The data is about an Insurance company that has provided Health Insurance to its customers in past year and is now interested in providing Vehicle Insurance to its policy holders.
| Variable | Definition |
|---|---|
| id | Unique ID for the customer |
| Gender | Gender of the customer |
| Age | Age of the customer |
| Driving_License | 0 : Customer does not have DL, 1 : Customer already has DL |
| Region_Code | Unique code for the region of the customer |
| Previously_Insured | 1 : Customer already has Vehicle Insurance, 0 : Customer doesn’t have Vehicle Insurance |
| Vehicle_Age | Age of the Vehicle |
| Vehicle_Damage | 1 : Customer got his/her vehicle damaged in the past, 0 : Customer didn’t get his/her vehicle damaged in the past. |
| Annual_Premium | The amount customer needs to pay as premium in the year |
| PolicySalesChannel | Anonymized Code for the channel of outreaching to the customer ie. Different Agents, Over Mail, Over Phone, In Person, etc. |
| Vintage | Number of Days, Customer has been associated with the company |
| Response | 1 : Customer is interested, 0 : Customer is not interested |
To predict if an insurance policy holder would be interested to buy a vehicle insurance as well. Building a model to predict whether a customer would be interested in Vehicle Insurance is extremely helpful for the company because it can then accordingly plan its communication strategy to reach out to those customers and optimize its business model and revenue.
The aim of this project is to leverage the machine learning algorithms such as Logistic Regression and Random Forest to create a predictive model using statistically significant variables from the given data set.
Model accuracy will be assessed using different techniques such as ROC (Receiver operating characteristic), AUC (Area under the ROC curve) and Confusion Matrix.
ins_data = read.csv("vehicle_insurance.csv")
head(ins_data)
## id Gender Age Driving_License Region_Code Previously_Insured Vehicle_Age
## 1 1 Male 44 1 28 0 > 2 Years
## 2 2 Male 76 1 3 0 1-2 Year
## 3 3 Male 47 1 28 0 > 2 Years
## 4 4 Male 21 1 11 1 < 1 Year
## 5 5 Female 29 1 41 1 < 1 Year
## 6 6 Female 24 1 33 0 < 1 Year
## Vehicle_Damage Annual_Premium Policy_Sales_Channel Vintage Response
## 1 Yes 40454 26 217 1
## 2 No 33536 26 183 0
## 3 Yes 38294 26 27 1
## 4 No 28619 152 203 0
## 5 No 27496 152 39 0
## 6 Yes 2630 160 176 0
str(ins_data)
## 'data.frame': 381109 obs. of 12 variables:
## $ id : int 1 2 3 4 5 6 7 8 9 10 ...
## $ Gender : chr "Male" "Male" "Male" "Male" ...

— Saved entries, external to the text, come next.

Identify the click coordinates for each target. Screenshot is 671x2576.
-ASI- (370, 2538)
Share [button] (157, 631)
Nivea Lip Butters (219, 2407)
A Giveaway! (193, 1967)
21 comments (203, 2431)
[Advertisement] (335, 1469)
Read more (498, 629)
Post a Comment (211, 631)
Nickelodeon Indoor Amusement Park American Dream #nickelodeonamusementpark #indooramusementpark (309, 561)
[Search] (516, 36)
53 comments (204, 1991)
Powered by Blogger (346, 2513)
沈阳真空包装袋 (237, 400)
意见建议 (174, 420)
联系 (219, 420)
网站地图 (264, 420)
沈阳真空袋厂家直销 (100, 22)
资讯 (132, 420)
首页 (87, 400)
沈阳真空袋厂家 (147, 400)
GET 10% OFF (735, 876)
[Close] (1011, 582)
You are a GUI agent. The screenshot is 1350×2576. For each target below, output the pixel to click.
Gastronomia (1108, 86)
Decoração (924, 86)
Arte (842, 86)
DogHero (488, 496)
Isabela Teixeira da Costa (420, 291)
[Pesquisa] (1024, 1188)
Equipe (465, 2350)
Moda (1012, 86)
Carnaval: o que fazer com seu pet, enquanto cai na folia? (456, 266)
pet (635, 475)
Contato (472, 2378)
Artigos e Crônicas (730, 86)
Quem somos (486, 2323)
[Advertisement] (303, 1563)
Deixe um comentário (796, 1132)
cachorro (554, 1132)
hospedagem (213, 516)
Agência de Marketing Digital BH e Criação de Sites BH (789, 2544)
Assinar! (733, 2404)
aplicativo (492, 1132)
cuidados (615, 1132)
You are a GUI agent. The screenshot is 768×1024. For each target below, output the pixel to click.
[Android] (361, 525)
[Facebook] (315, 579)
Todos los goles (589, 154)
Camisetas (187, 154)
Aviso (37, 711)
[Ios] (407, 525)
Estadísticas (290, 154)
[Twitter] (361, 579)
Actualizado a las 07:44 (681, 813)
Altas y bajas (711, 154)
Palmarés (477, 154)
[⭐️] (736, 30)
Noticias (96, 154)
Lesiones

## $ Age : int 44 76 47 21 29 24 23 56 24 32 ...
## $ Driving_License : int 1 1 1 1 1 1 1 1 1 1 ...
## $ Region_Code : num 28 3 28 11 41 33 11 28 3 6 ...
## $ Previously_Insured : int 0 0 0 1 1 0 0 0 1 1 ...
## $ Vehicle_Age : chr "> 2 Years" "1-2 Year" "> 2 Years" "< 1 Year" ...
## $ Vehicle_Damage : chr "Yes" "No" "Yes" "No" ...
## $ Annual_Premium : num 40454 33536 38294 28619 27496 ...
## $ Policy_Sales_Channel: num 26 26 26 152 152 160 152 26 152 152 ...
## $ Vintage : int 217 183 27 203 39 176 249 72 28 80 ...
## $ Response : int 1 0 1 0 0 0 0 1 0 0 ...
summary(ins_data)
## id Gender Age Driving_License
## Min. : 1 Length:381109 Min. :20.00 Min. :0.0000
## 1st Qu.: 95278 Class :character 1st Qu.:25.00 1st Qu.:1.0000
## Median :190555 Mode :character Median :36.00 Median :1.0000
## Mean :190555 Mean :38.82 Mean :0.9979
## 3rd Qu.:285832 3rd Qu.:49.00 3rd Qu.:1.0000
## Max. :381109 Max. :85.00 Max. :1.0000
## Region_Code Previously_Insured Vehicle_Age Vehicle_Damage
## Min. : 0.00 Min. :0.0000 Length:381109 Length:381109
## 1st Qu.:15.00 1st Qu.:0.0000 Class :character Class :character
## Median :28.00 Median :0.0000 Mode :character Mode :character
## Mean :26.39 Mean :0.4582
## 3rd Qu.:35.00 3rd Qu.:1.0000
## Max. :52.00 Max. :1.0000
## Annual_Premium Policy_Sales_Channel Vintage Response
## Min. : 2630 Min. : 1 Min. : 10.0 Min. :0.0000
## 1st Qu.: 24405 1st Qu.: 29 1st Qu.: 82.0 1st Qu.:0.0000
## Median : 31669 Median :133 Median :154.0 Median :0.0000
## Mean : 30564 Mean :112 Mean :154.3 Mean :0.1226
## 3rd Qu.: 39400 3rd Qu.:152 3rd Qu.:227.0 3rd Qu.:0.0000
## Max. :540165 Max. :163 Max. :299.0 Max. :1.0000
sum(is.na(ins_data$Gender))
## [1] 0
sum(is.na(ins_data$Vehicle_Damage))
## [1] 0
sum(is.na(ins_data$Vehicle_Age))
## [1] 0
nrow(ins_data)
## [1] 381109
library(tidyverse)
## -- Attaching packages --------------------------------------- tidyverse 1.3.0 --
## v ggplot2 3.3.3 v purrr 0.3.4
## v tibble 3.0.6 v dplyr 1.0.4
## v tidyr 1.1.2 v stringr 1.4.0
## v readr 1.4.0 v forcats 0.5.1
## -- Conflicts ------------------------------------------ tidyverse_conflicts() --
## x dplyr::filter() masks stats::filter()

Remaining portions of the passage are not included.